== What the task asks ==
Line by line, copy the material below exactly.
-------------------------
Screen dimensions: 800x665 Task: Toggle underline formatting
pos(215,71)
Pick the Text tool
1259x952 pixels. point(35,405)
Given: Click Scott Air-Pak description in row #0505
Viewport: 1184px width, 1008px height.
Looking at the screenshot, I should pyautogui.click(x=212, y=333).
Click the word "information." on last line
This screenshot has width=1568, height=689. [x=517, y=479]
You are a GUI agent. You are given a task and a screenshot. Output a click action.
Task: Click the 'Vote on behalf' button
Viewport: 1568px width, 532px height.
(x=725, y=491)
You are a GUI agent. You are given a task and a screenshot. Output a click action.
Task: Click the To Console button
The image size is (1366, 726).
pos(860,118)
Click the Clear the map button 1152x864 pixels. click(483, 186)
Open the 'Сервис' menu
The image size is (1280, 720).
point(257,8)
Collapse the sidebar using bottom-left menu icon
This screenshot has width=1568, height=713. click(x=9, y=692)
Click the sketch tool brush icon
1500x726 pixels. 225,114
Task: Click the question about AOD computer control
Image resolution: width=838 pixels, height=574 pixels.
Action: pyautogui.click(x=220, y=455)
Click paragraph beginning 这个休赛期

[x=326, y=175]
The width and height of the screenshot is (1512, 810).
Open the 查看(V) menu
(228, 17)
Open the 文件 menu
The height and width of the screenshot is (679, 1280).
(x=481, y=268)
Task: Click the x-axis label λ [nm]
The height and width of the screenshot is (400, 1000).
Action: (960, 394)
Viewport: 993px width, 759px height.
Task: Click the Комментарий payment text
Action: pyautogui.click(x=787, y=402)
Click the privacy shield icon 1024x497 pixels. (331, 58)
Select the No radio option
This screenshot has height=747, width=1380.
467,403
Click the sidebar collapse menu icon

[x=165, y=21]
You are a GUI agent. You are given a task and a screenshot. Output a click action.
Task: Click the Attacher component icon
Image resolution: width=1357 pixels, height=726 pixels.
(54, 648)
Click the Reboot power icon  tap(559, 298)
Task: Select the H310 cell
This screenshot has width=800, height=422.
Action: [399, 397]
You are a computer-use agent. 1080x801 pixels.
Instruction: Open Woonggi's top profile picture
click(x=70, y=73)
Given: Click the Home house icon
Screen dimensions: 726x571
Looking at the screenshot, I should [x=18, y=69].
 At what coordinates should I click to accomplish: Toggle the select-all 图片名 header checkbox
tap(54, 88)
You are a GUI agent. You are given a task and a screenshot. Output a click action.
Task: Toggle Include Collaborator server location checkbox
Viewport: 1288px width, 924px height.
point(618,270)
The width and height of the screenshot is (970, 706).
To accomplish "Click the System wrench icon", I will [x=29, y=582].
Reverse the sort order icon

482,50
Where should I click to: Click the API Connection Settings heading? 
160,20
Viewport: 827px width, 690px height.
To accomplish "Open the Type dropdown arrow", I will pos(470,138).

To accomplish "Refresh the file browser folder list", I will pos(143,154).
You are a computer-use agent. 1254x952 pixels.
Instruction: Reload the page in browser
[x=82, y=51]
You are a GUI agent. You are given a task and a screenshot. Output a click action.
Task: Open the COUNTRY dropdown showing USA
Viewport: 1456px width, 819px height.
-------------------------
== Exercise answer ==
Screen dimensions: 800x665 Task: Toggle underline formatting
pos(215,71)
Pick the Text tool
1259x952 pixels. point(35,405)
Given: Click Scott Air-Pak description in row #0505
Viewport: 1184px width, 1008px height.
Looking at the screenshot, I should pyautogui.click(x=212, y=333).
Click the word "information." on last line
This screenshot has width=1568, height=689. [x=517, y=479]
You are a GUI agent. You are given a task and a screenshot. Output a click action.
Task: Click the 'Vote on behalf' button
Viewport: 1568px width, 532px height.
(x=725, y=491)
You are a GUI agent. You are given a task and a screenshot. Output a click action.
Task: Click the To Console button
The image size is (1366, 726).
pos(860,118)
Click the Clear the map button 1152x864 pixels. click(483, 186)
Open the 'Сервис' menu
The image size is (1280, 720).
point(257,8)
Collapse the sidebar using bottom-left menu icon
This screenshot has width=1568, height=713. click(x=9, y=692)
Click the sketch tool brush icon
1500x726 pixels. 225,114
Task: Click the question about AOD computer control
Image resolution: width=838 pixels, height=574 pixels.
Action: pyautogui.click(x=220, y=455)
Click paragraph beginning 这个休赛期

[x=326, y=175]
The width and height of the screenshot is (1512, 810).
Open the 查看(V) menu
(228, 17)
Open the 文件 menu
The height and width of the screenshot is (679, 1280).
(x=481, y=268)
Task: Click the x-axis label λ [nm]
The height and width of the screenshot is (400, 1000).
Action: (960, 394)
Viewport: 993px width, 759px height.
Task: Click the Комментарий payment text
Action: pyautogui.click(x=787, y=402)
Click the privacy shield icon 1024x497 pixels. (331, 58)
Select the No radio option
This screenshot has height=747, width=1380.
467,403
Click the sidebar collapse menu icon

[x=165, y=21]
You are a GUI agent. You are given a task and a screenshot. Output a click action.
Task: Click the Attacher component icon
Image resolution: width=1357 pixels, height=726 pixels.
(54, 648)
Click the Reboot power icon  tap(559, 298)
Task: Select the H310 cell
This screenshot has width=800, height=422.
Action: [399, 397]
You are a computer-use agent. 1080x801 pixels.
Instruction: Open Woonggi's top profile picture
click(x=70, y=73)
Given: Click the Home house icon
Screen dimensions: 726x571
Looking at the screenshot, I should [x=18, y=69].
 At what coordinates should I click to accomplish: Toggle the select-all 图片名 header checkbox
tap(54, 88)
You are a GUI agent. You are given a task and a screenshot. Output a click action.
Task: Toggle Include Collaborator server location checkbox
Viewport: 1288px width, 924px height.
point(618,270)
The width and height of the screenshot is (970, 706).
To accomplish "Click the System wrench icon", I will [x=29, y=582].
Reverse the sort order icon

482,50
Where should I click to: Click the API Connection Settings heading? 
160,20
Viewport: 827px width, 690px height.
To accomplish "Open the Type dropdown arrow", I will pos(470,138).

To accomplish "Refresh the file browser folder list", I will pos(143,154).
You are a computer-use agent. 1254x952 pixels.
Instruction: Reload the page in browser
[x=82, y=51]
You are a GUI agent. You are given a task and a screenshot. Output a click action.
Task: Open the COUNTRY dropdown showing USA
Viewport: 1456px width, 819px height.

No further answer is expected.